To spot St. Marien (Olten), just look straight ahead for a modern, pale church with a tall, narrow bell tower standing slightly apart from the main building, topped with a cross and big vertical windows facing the street.
Standing here, imagine it’s the early 1950s and the city’s population is bustling, the sounds of hammers and saws carrying through the newly growing Bifang-Quarter of Olten. The Roman Catholic parish has a grand vision-a church so striking and fresh that it would stand out as a local landmark. From 1952 to 1953, under the clever hand of Basel architect Hermann Baur, St. Marien rises, not as some ancient stone relic but as a crisp, contemporary building with clean lines and brilliant windows, unlike anything this part of Switzerland had seen before.
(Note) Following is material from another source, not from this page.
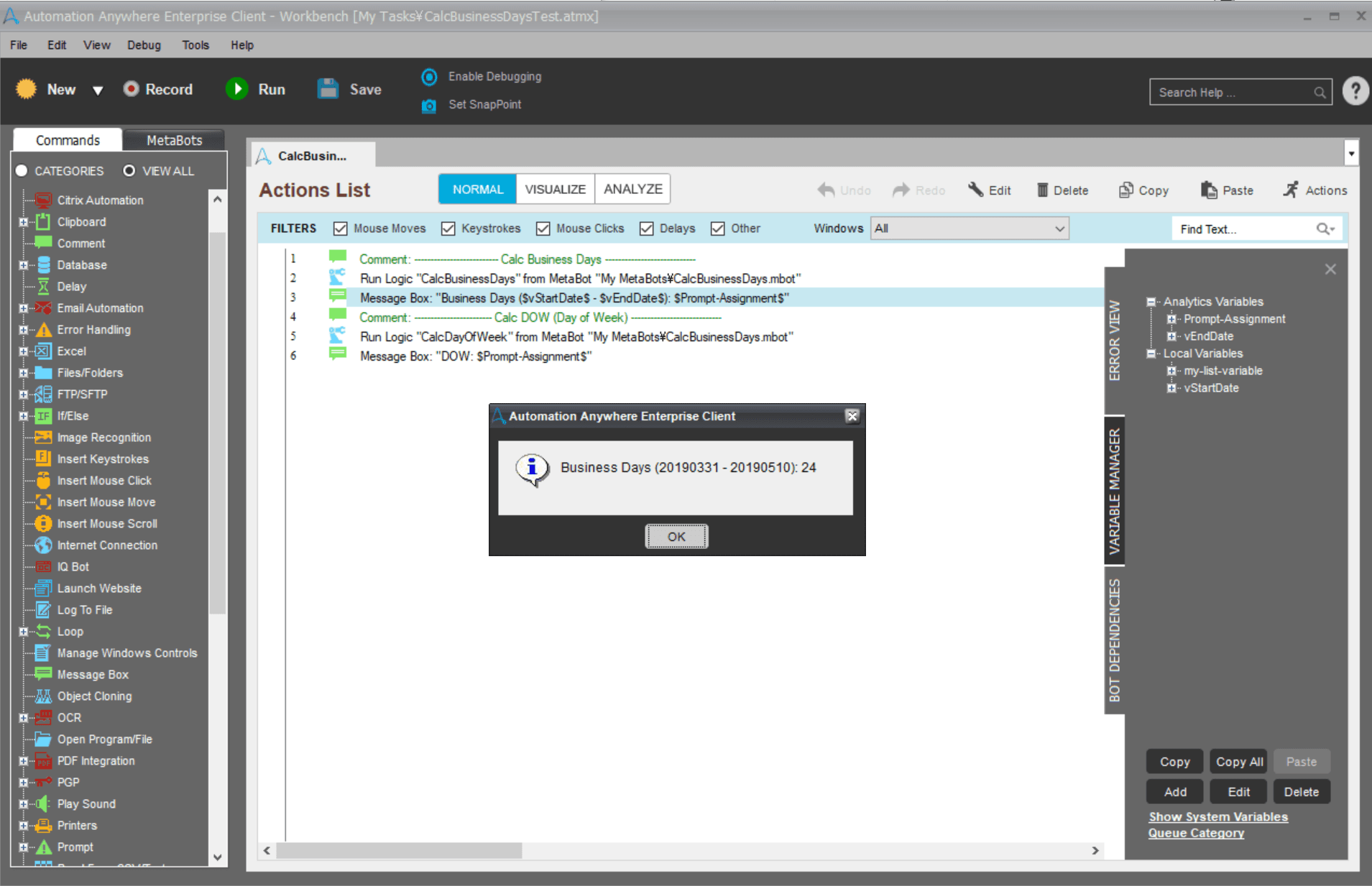Click the Actions running-man icon
The height and width of the screenshot is (886, 1372).
point(1291,190)

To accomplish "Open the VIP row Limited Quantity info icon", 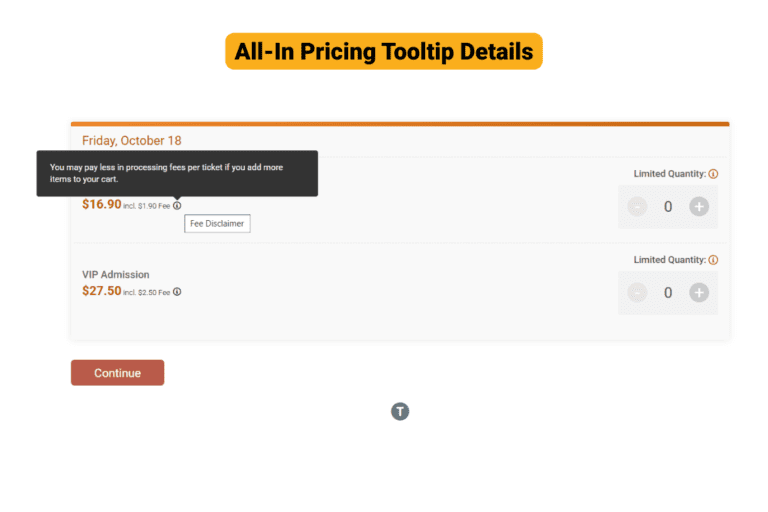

Approaching the entrance, you’ll notice the stairs that twist up to the door. And pause a moment-there’s a statue of the Virgin Mary, carved by local sculptor Paul Speck, greeting every visitor with calm serenity. If you wander toward the tall, detached bell tower-a “campanile” as the Italians would call it-you’ll see it houses four mighty bells. These bells are no lightweight! The largest, the Marienglocke, weighs in at 2,085 kilograms-basically, you’d need an entire rugby team to move it. The bells have their own personalities, each with a special inscription and each donated by locals hoping to leave their mark. When these enormous bells chime, they don’t just announce the hour-they sing out a melody known as the Gloriamotif, filling the neighborhood with sound.
Inside, it’s all about light, clarity, and simplicity. No stuffy darkness or lavish gold-just open space and carefully chosen lines. The altar at the center, sculpted by Albert Schilling, is like a bright heart to the room, and if you peek left, you’ll spot the Marienkapelle, set to the side so nothing blocks your view of the main altar. Behind you, above the entrance, rises the choir loft, with a 1956 Kuhn organ sitting on both sides of a grand window. You may not see it from here, but imagine the tremble in your bones when that organ plays, the air shimmering with music. There’s even a smaller chest organ in the choir area, built for delicate, heartfelt performances.
Here comes the really juicy bit-decoration wasn’t without its drama. The renowned artist Ferdinand Gehr was chosen to create the mural and stained-glass windows. His style was bold, abstract, and way ahead of his time. When the mural over the altar first appeared, it caused a proper stir! Some folks in German-speaking Switzerland thought it was so modern that they were ready to hide it behind a curtain-just as had been done earlier in Wettingen, where even the bishop refused to bless the church until Gehr’s shocking painting was covered up. Imagine the tension in the air, people coming from all over, outraged or fascinated, while others just came to see what on earth had caused so much fuss. Today, Gehr’s work is a celebrated treasure, and visitors flock here not just for worship, but for a glimpse at one of Olten’s rare public art wonders.
Outside again, glance at that tower-it’s said to be the “twin” of Baur’s earlier project, the Allerheiligenkirche in Basel, both proudly showing off their modern concrete and signature windows. And those bells you hear? They’ve even had their clappers swapped out in recent years, to preserve both tone and bell-so next time they ring, know that you’re hearing notes carefully preserved through decades.
So, all in all, St. Marien isn’t just a church-it’s a survivor of architectural debate, a beacon of modern art, and the home of some very weighty, melodious bells! Would you have sided with the conservatives, or cheered on those colorful new windows? Either way, this church’s story is anything but ordinary.